▶ **WHAT IS ASKED**
a) Please retype the part of the text about Enea Buzzi from "Uncle Bernardo was" to "ask for help." without changing a word.
b) Decide whether each statement agrees with the text about Enea Buzzi, answering yes or no and quoting the words of the text that settle it: (i) Enea's grandfather Achille built a small power plant in Brebbia between 1890 and 1893. (ii) Enea completed his studies at Bocconi University. (iii) Enea Buzzi and Achille Savinelli finished separating their businesses in 1953.

▶ **TEXT PROVIDED**
»»
Uncle Bernardo was short, astute and generous and had made his fortune in London. When he returned, he worked in various business sectors and was the right person to ask for help.
The last few years for Enea Buzzi had been intense: in 1943 his diploma in Accounting, the following year in the mountains with the partisans, then Bocconi University which he left to work for the electricity company in Varese, and finally setting up his own used car business. However, he wasn’t satisfied. The fire that blazed within him was the same as that of his grandfather Achille, who had built a small power plant in the municipality of Brebbia, near Varese, between 1890 and 1893. This power plant was capable of supplying electricity to his family’s cotton mill as well as to various villages nearby. It was the same mill where his father, Carlo Andrea, known as Gino, had worked, establishing and managing a weaving mill in Gavirate until the 1929 crisis forced him to close it. Thus, they were a family of entrepreneurs, with relatives and friends who were also entrepreneurs, so it seems that Enea was almost obliged to follow in their footsteps.
From the mid-nineteenth century the province of Varese was home to small and large pipe factories. The first was established in Molina di Barasso by the Piotti family, producing pipe bowls in boxwood, pear, apple, and cherry wood turned with treadle-powered lathes, and mouthpieces in ox horn. In 1886 Ferdinando Rossi, a leading Milanese retailer for all smoking accessories, chose briarwood for his pipes and opened a modern factory in Molina di Barasso that would become a highly successful industrial concern within just a few decades. Other smaller businesses were established in villages nearby, as well as independent artisan enterprises. The industry flourished until the first half of the twentieth century, but at the end of WWII cigarettes took hold and the pipe industry felt the first signs of a crisis. Enea Buzzi was no stranger to this world and knew almost everyone through his family, especially the Rossi family and their pipes.
Towards the end of WWII, when he happened to be at a station in Varese smoking a Rossi pipe, Enea began to wonder how a pipe could be smoked in the rain. At least, that is how the story goes, but it is a fact that he was fascinated by this problem: what was needed was a lid and a few vent holes in the upper part of the bowl, and a further development could be hand-carved bowls featuring the face of a famous person, the vent holes corresponding to the nostrils – in this way the smoke would be blown out of the nose! It was the Rossi company who crafted these pipes, which were highly appreciated by the American troops who were stationed in the area. The next step was to order machinery from a specialist workshop in order to set up their own production. Unfortunately, the machines were never ready, and there was no money to start, either. This called for Uncle Bernardo’s help.
Bernardo Papa, as the uncle was called, thought highly of his nephew. The idea for the pipes wasn’t bad at all, and meanwhile the machinery had arrived and the family power plant would supply electricity for free, and they would also provide the premises. Bernardo also had a niece who was the wife of Achille Savinelli, who was slightly older than Enea and worked with his parents in the shop in Milan that had been established in 1876. Indeed, the Savinelli family also aspired to produce pipes. Under the auspices of the uncle who also funded them, Enea Buzzi and Achille Savinelli began working together in 1947 with three expert artisans, full of enthusiasm and good ideas. The problem was that the ideas of one did not exactly match the ideas of the other, concerning product type and how to market it. They realized this almost immediately and so, while Enea went to London to seek out his first foreign clients, Achille established his own factory in Molina di Barasso. From 1953 Enea began to use the trademark MPB (Manifattura Pipe Brebbia) for his own production and market, while the other pipes bore the Savinelli logo. The two finally completed their mutual separation with few problems in 1956.
««
▶ **DATA LINES**
»»
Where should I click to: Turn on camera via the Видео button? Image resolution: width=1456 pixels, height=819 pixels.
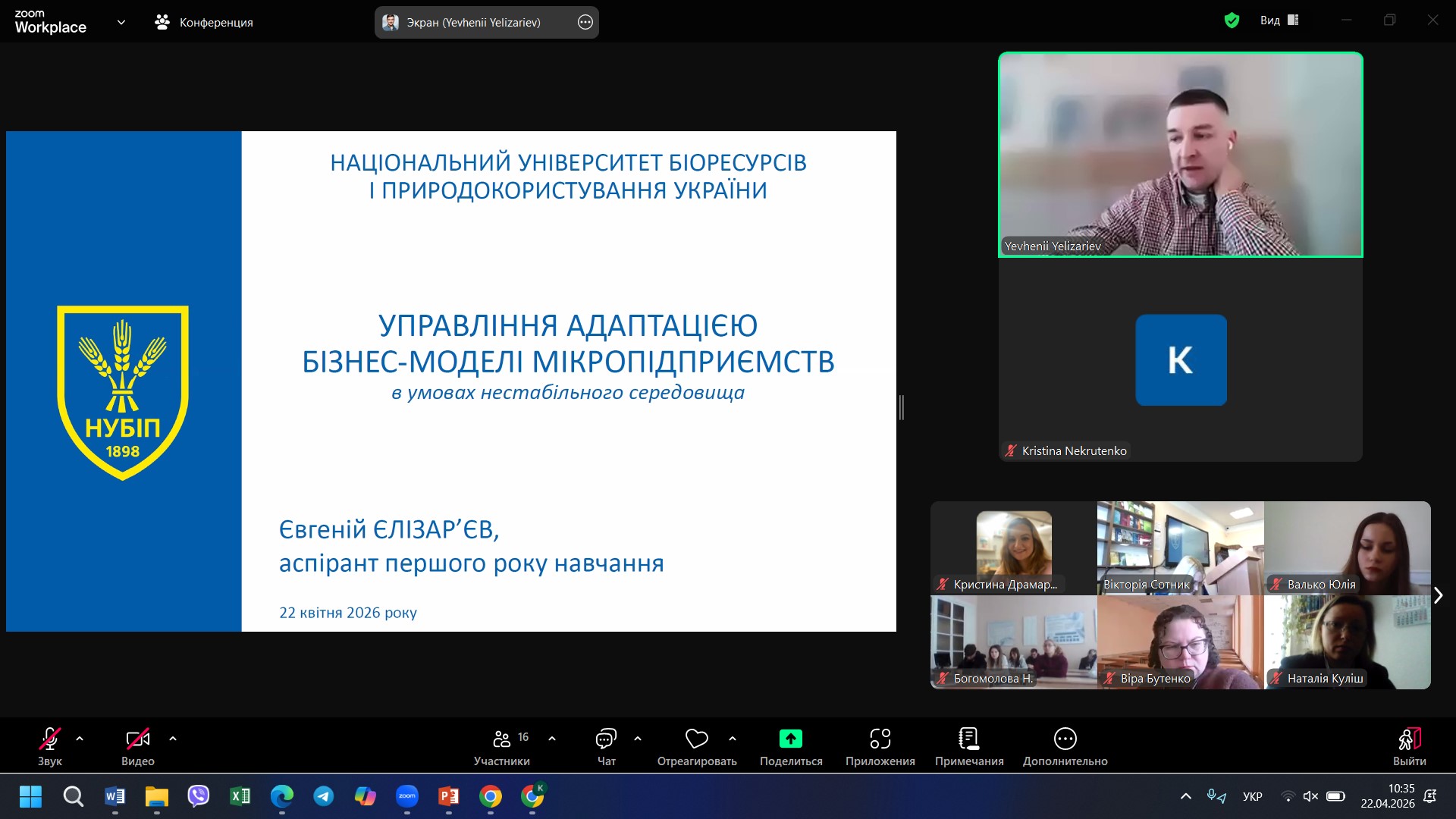tap(137, 739)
««
▶ **COMPLETED EXERCISE**
a)
Uncle Bernardo was short, astute and generous and had made his fortune in London. When he returned, he worked in various business sectors and was the right person to ask for help.

b)
(i) Yes: "his grandfather Achille, who had built a small power plant in the municipality of Brebbia, near Varese, between 1890 and 1893"
(ii) No: "then Bocconi University which he left to work for the electricity company in Varese"
(iii) No: "The two finally completed their mutual separation with few problems in 1956."